[Extract to read Boundary: Start]
Louise Erdrich - Tuesday, February 05, 2013

I had simply been too nice, for too long, as this is Minnesota.  So I read the Patrick Melrose Novels, by Edward St. Aubyn, practically weeping with relief.  Vicarious cruelty, sordid little lusts, an epic search to score heroin while carrying a parent's ashes, it has helped enormously. 

Patrick, on his parents vodka fueled marriage: "Perhaps, on the contrary, it was her money that had cheapened him.  He had stopped his medical practice soon after their marriage.  At the beginning, there had been talk of using some of her money to start a home for alcoholics.  In a sense they had succeeded."

The four novellas contain abuse, incest, indelicacies, vicious cuts at the person of Princess Margaret, hilarious descriptions of clothing, party swag, and the venal behavior of the British upper class.  There is also bewildered tenderness and a narrator who staggers toward something that resembles hope.  

Birchbark Books is going to Washington D.C. via train to take part in the Feb 17th 350.org action on curbing the fossil fuel industry.  We'll let you know how that goes, how the train goes, what we see and what we are reading.
[Extract to read Boundary: End]
[Dataset records Boundary: Start]
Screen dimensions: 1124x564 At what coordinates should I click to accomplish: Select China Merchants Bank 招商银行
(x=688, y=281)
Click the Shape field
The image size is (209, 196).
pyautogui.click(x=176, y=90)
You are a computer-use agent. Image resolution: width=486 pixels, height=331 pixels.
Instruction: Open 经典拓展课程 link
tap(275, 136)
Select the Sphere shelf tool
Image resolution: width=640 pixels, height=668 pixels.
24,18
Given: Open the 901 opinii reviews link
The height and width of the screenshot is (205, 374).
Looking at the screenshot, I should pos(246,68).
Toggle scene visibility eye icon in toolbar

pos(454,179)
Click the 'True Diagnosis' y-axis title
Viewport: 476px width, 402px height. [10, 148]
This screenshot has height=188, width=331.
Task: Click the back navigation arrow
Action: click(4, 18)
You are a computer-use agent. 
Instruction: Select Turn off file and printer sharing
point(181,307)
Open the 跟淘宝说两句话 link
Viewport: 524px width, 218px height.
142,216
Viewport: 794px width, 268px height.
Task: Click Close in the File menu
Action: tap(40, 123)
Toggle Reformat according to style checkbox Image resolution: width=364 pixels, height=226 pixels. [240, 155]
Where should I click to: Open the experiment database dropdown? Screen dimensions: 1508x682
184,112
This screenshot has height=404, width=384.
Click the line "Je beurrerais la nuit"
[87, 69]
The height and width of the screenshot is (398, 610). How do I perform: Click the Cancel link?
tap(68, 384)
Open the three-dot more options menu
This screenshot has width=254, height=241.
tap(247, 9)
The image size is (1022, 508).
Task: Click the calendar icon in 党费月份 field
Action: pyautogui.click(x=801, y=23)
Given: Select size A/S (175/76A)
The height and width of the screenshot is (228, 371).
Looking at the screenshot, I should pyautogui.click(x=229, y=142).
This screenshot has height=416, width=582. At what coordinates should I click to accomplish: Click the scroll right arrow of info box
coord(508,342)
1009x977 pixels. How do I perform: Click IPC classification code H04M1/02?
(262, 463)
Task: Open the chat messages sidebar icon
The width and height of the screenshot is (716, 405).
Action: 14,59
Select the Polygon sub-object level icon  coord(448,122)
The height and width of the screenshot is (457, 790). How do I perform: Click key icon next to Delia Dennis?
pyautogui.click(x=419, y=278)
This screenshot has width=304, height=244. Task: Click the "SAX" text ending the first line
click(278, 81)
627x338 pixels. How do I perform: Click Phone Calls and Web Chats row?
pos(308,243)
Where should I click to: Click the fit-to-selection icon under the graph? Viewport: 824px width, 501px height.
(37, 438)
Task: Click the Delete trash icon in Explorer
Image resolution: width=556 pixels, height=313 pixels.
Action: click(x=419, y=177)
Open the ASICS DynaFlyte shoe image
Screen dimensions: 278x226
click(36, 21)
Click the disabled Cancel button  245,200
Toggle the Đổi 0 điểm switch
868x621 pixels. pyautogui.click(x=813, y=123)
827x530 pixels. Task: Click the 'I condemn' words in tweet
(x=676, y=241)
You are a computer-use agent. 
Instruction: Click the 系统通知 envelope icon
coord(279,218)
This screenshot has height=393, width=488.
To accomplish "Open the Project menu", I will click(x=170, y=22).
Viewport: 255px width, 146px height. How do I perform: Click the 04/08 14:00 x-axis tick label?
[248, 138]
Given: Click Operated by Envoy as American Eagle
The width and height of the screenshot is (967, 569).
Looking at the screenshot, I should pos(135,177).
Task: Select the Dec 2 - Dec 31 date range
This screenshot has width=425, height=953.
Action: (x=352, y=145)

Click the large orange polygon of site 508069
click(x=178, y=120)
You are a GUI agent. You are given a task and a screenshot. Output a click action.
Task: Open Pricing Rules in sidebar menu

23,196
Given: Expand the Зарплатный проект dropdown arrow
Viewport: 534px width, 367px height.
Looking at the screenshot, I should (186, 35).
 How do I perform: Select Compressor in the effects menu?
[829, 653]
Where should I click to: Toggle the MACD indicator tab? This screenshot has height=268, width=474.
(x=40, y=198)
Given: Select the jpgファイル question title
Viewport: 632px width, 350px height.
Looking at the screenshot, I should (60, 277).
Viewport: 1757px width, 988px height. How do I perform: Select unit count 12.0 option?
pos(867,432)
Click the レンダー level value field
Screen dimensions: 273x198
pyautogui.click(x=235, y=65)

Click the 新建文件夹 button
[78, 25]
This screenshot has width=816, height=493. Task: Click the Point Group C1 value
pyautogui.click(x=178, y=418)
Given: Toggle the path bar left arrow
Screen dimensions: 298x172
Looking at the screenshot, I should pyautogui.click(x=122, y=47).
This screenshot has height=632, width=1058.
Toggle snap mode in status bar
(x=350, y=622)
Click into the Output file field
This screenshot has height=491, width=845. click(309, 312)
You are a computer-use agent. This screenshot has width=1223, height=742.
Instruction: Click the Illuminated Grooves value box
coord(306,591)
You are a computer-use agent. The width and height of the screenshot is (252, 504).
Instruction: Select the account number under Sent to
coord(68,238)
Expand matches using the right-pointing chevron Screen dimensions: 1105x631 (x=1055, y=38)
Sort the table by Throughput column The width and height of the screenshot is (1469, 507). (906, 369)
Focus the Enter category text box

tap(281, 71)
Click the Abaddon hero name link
[Dataset records Boundary: End]
Task details >>
In the reading post above, how many novellas are in the Patrick Melrose Novels?

Task answer >>
Four.